Balance monitoring tools will be enabled for all virtual systems.

OIT uses a tool that provides end-to-end monitoring from the underlying NetApp storage through the vSphere infrastructure to the guest OS; this tool can also monitor some applications running within the guest OS. The software tool is currently called OnCommand Balance. OIT requires each virtual server owner to allow Balance access to monitor activity. Guests monitored by Balance are automatically checked for the alignment issue highlighted above. A guest OS cannot be used in the OIT Virtual Server Hosting environment if it is not supported by the monitoring tools.

Owners will maintain the Annotations/Notes field for each virtual server.

Each guest has an annotation/notes field located on the summary page via the vSphere client. These notes are a critical resource for OIT staff. Each guest should include information on who to contact when there is an issue. Other recommended information would include any special instructions on what the service does and how OIT should treat the server if problems occur.

Owners will use the Critical/Production/Development folders to organize their virtual servers.
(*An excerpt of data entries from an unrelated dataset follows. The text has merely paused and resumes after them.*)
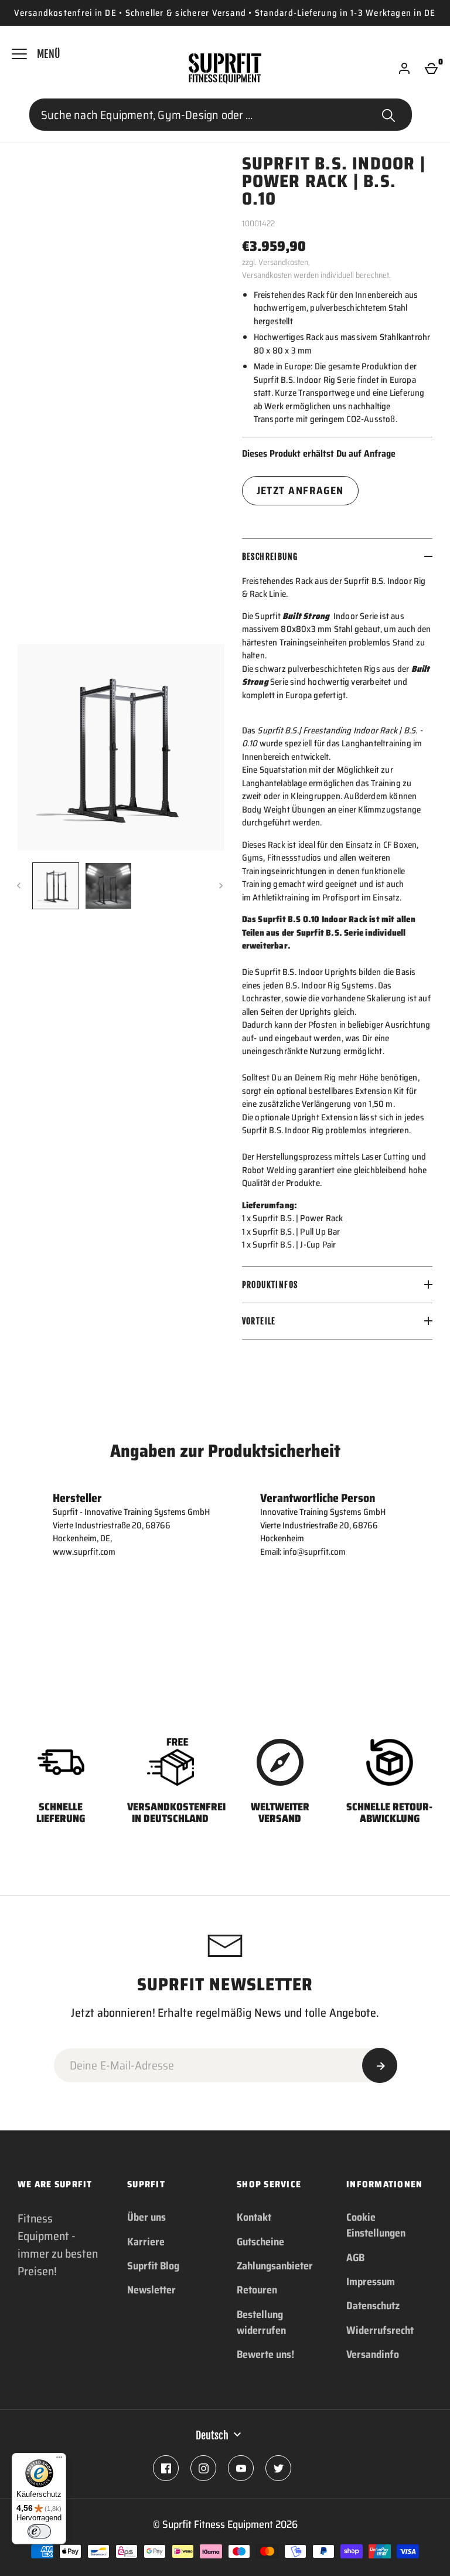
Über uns (146, 2217)
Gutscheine (260, 2242)
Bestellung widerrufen (261, 2322)
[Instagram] (203, 2468)
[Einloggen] (404, 68)
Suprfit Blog (153, 2266)
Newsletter (151, 2290)
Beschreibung (270, 557)
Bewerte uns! (265, 2354)
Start (388, 115)
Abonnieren (379, 2065)
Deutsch (212, 2435)
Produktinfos (270, 1285)
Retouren (257, 2290)
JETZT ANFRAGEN (300, 490)
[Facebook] (166, 2468)
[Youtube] (241, 2468)
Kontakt (254, 2217)
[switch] (39, 2531)
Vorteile (259, 1321)
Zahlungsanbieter (275, 2266)
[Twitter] (278, 2468)
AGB (355, 2257)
Owners will categorize their virtual servers using the Critical/Production/Development folder structure OIT has created. This structure is used by OIT to set server restart priority during any service maintenance. Virtual servers in the Critical folder will be started first by OIT, followed by virtual servers in the Production folder. Virtual servers in the Development folder will be left for the owners to manually power on after the service has returned to normal operation. This folder structure quickly communicates to OIT staff how important a specific virtual server may be to its owner and should be maintained in conjunction with the annotation/notes field.
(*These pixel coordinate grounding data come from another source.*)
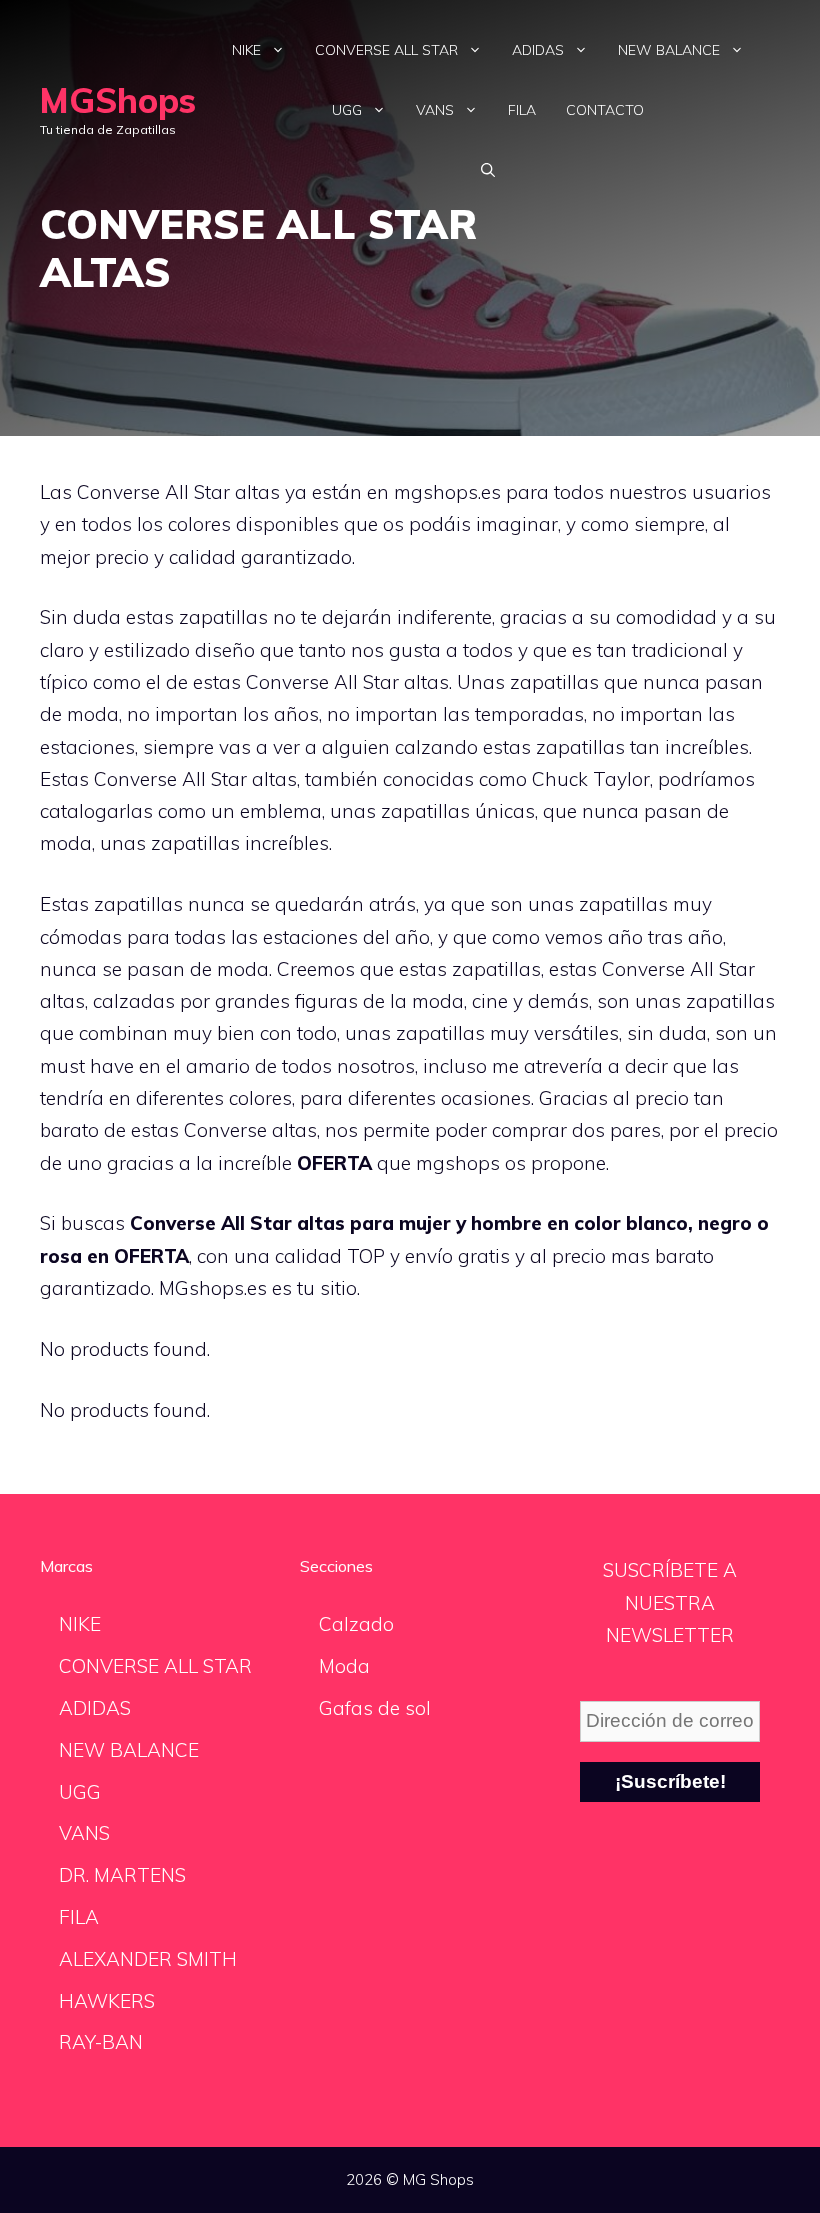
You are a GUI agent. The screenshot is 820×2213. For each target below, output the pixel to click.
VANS (435, 110)
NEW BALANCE (669, 50)
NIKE (246, 50)
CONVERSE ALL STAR (386, 50)
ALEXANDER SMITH (148, 1959)
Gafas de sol (375, 1708)
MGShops (118, 100)
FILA (522, 110)
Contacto (605, 110)
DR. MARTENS (122, 1875)
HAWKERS (107, 2001)
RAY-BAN (101, 2042)
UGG (347, 110)
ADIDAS (538, 50)
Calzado (356, 1624)
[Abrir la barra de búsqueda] (488, 170)
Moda (344, 1666)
VMware Tools will be installed on all virtual servers.

Every guest will have VMware Tools installed. OIT provides the virtual server to the owner with these tools already installed. These tools allows the guest to run more efficiently and allows OIT to initiate a clean shutdown of the guest OS if necessary. Without VMware Tools installed OIT can only remove power from the virtual server if a server restart is needed; removing power in this manner could result in corruption of the guest OS. VMware Tools are updated by the vendor. Virtual server owners should maintain the most current version for their servers. A guest OS cannot be used in the OIT Virtual Server Hosting environment if it is not supported by the VMWare Tools.

Owners will assign a capable system administrator to each virtual machine they own.
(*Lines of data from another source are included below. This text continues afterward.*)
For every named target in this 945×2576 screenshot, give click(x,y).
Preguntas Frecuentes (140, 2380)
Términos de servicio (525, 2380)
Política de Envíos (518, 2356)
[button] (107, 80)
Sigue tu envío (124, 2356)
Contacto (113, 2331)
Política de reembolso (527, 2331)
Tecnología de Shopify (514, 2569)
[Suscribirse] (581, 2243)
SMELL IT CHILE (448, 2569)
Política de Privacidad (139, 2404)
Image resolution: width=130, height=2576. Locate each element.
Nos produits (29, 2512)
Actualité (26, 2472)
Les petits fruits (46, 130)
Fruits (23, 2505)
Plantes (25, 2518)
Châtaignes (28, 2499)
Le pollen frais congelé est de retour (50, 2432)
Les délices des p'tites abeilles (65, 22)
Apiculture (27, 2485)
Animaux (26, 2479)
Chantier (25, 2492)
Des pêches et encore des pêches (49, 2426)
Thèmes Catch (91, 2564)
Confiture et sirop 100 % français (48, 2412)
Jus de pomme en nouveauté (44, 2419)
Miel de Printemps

Poorly managed servers put all other servers in the environment at risk, including all servers and desktops on the UCI network. OIT provides many options to assist owners with maintaining and patching servers, including the contracting of system administration. OIT should be notified if any virtual server cannot be kept patched and updated so that appropriate safeguards can be established.

Owners will comply with all campus and UC security policies.

OIT requires that the security of every computing system or device connected to the network be established and maintained in order to protect the campus network. Owners are responsible for knowing and complying with appropriate policies, including: Electronic Communications Sec. 800-18: Security Guidelines for Computers and Devices Connected to UCInet http://www.policies.uci.edu/adm/procs/800/800-18.html Computing and Information Systems Sec. 714-18: Computer and Network Use Policy http://www.policies.uci.edu/adm/pols/714-18.html

Disk defragmentation tools will not be run on virtual servers.

Users will not run defragmentation tools and will not check virtual disks for fragmentation. Fragmentation is not an issue at the guest level in a vSphere environment. Checking for fragmentation is waste of resources and will also “poison the cache” causing slow performance by filling the cache with read-once data blocks. De-fragmenting is worse in that moving blocks around impacts performance and is seen as changed blocks by the underlying storage layer; changed blocks get retained in snapshots reducing the overall storage capacity.